The article then spends an incredible amount of space detailing this “web of connections,” which boils down to this: John O’Neill, a successful lawyer in Houston, knows some influential Republicans in Texas. He even knows people, including current and former law partners, who know George Bush and Karl Rove. Wow.
Full disclosure time: I feel an ethical obligation to reveal my “web of connections” to Democrats. I share an office with someone whose friend is married to Democrat California Attorney General Bill Lockyer. No kidding. The grandmother of one of my best friends is an ardent Democrat who knows Hillary Clinton. I have good friends, colleagues, and former employers who have contributed thousands to John Kerry. I am married to a Democrat, and her entire family is 100% Democrats. At least one of her family members thinks George W. Bush is one of the most evil men alive.
This is all absolutely true. And I could go on. Why, if I were any good at Photoshopping, I could make you a pretty cool chart with these facts.

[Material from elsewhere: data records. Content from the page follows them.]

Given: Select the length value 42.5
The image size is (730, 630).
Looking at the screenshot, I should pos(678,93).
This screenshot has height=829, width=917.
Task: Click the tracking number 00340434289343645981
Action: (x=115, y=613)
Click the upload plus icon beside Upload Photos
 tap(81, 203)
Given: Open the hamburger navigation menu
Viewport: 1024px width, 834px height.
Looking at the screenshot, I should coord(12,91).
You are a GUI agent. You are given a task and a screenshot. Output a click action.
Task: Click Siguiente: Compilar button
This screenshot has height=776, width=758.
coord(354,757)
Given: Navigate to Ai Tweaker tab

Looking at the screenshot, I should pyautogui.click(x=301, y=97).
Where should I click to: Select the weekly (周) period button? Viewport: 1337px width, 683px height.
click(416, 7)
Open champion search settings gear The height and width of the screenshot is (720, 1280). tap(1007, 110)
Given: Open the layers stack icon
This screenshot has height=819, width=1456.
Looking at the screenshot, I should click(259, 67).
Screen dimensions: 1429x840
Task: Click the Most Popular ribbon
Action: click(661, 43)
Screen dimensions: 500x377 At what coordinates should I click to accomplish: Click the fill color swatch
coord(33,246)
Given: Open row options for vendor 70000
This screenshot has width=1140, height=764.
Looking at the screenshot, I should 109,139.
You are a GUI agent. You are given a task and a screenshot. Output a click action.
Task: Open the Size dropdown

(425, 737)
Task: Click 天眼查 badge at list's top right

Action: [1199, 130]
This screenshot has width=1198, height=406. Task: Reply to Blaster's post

Anyway. Apparently, some of the Republicans that O’Neill knows don’t like Kerry. Go figure.
Tellingly, he notes that the Cambodia story is buried at the end:
What is both amazing and utterly predictable is that the “Christmas in Cambodia” story is saved for the very end. This is the one accusation made by the Vets where the facts are clear — and the facts show that Kerry was not truthful, as even the Kerry campaign has had to admit. How does the New York Times characterize the “Christmas in Cambodia” story? Take a deep breath. It says that the story is “the one allegation in the book that Mr. Kerry’s campaign has not been able to put to rest.”
Not “the allegation that has forced Mr. Kerry’s campaign to explain that Mr. Kerry has not been telling the truth.” Just the one allegation that they haven’t yet “put to rest.” . . . If you think that the New York Times would downplay a clear story of Bush unmistakably lying about an event he claimed was a turning point in his life, raise your hand.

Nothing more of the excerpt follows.